The fact was that it took far too long to do anything in NetObjects Fusion. Although I had
other important projects to do, I rebuilt the whole Web site, including the most difficult thing,
making it look anything like stylish by the standards of 2008, in about a day's work.
And I know that Trellix will give me a lot more natural and direct interface.
Well, if you wanted looks, "this ain't the place."
Worse than the appearance problem, though, is that in NetObjects Fusion it is hard to see
just where you really are in the site. The editor's navigation tools are not good enough.
At first, if you look, it seems that Trellix and Fusion have the same basic tool: a hierarchical
chart or map. But with Trellix, the map is right there, easy to manipulate. Admittedly, Trellix's
navigation buttons and lists are pretty drab compared to what you get with Fusion, but they
are also far easier to create and use. When you are editing in Trellix, the navigation structure
works essentially exactly the same as it will when you publish the site.
This is vital. Not only should a device have good affordances, it should also have honest
affordances. When you pick up a coffee mug by the handle, the handle works (or should
work, if the mug's not broken) exactly as you expect. Moreover, the handle stays put and is
available again when you need it.
The same should always be true of any software: when you manipulate something, the entry
to the task should look and act exactly as you think it looks and acts.
This is true in Trellix. If your cursor is somewhere, you can type there. Not so in NetObjects
Fusion. If your cursor is in the middle of a page, you can't necessarily type there - probably
you have to go through the extra step of putting a "text" frame in the page. Even then, in
Trellix you can drag and drop a URL directly from your favorite Web browser (well, most of
them; I seem to recall that there's something wrong with older versions of Opera, but who
cares?) into your typed paragraph, and you get the correct result. "In theory," as the phrase
goes, you can do the same thing with NetObjects Fusion, but it is sure hard to bring off.
Creating a link in Fusion takes about ten times more time than it does in Trellix.
This consideration, that affordances should be honest and stable, is true in many areas of life.
Have you ever had a personal relationship with a person who is "sensitive" or just plain
"snarly?" You say one thing to that person at one time, and you get a certain reaction. Try it
again under apparently identical circumstances, and you get your head bitten off. Or try your
old car that's on its last legs - it used to be true that when you put your foot on the brake
pedal, the car slowed down or even stopped. Now the brakes don't work ... Oops!

Provided data >>
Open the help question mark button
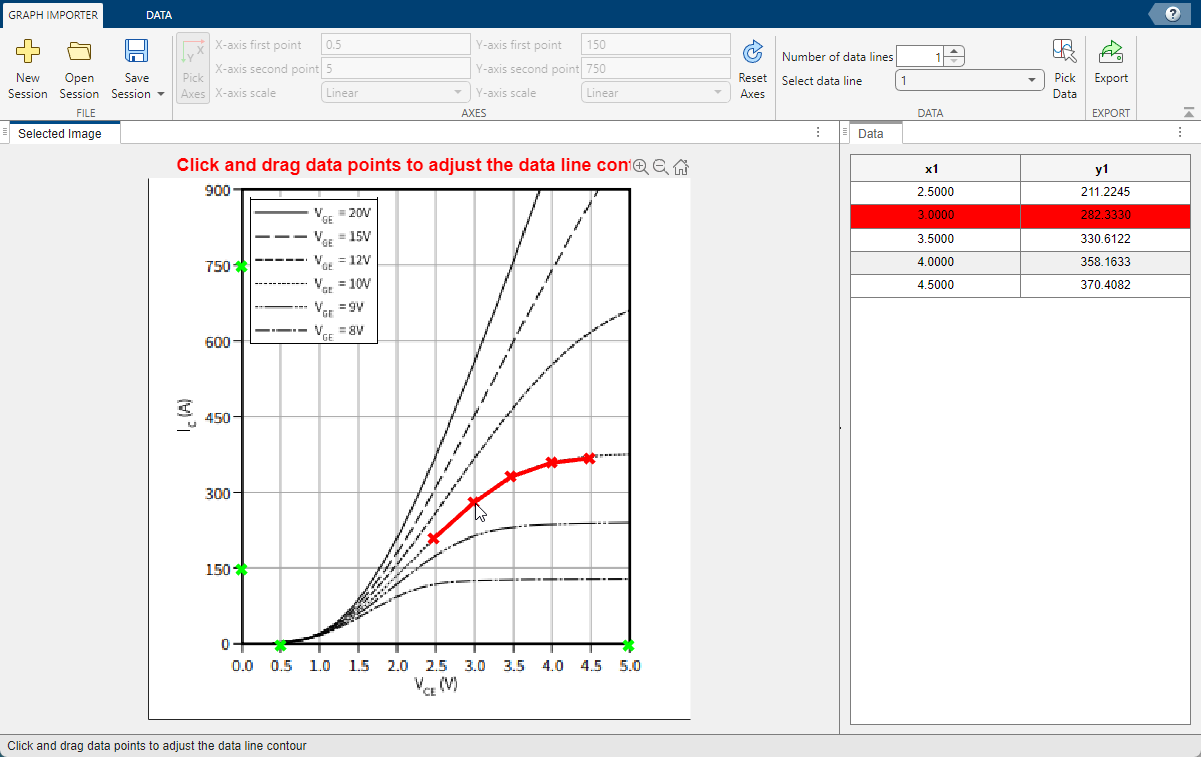The height and width of the screenshot is (757, 1201). coord(1172,14)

Direction >> Which software programs does the text comparing Trellix and NetObjects Fusion mention by name? Answer from the text alone, not from the data.

Solution for this exercise >> NetObjects Fusion, Trellix, Opera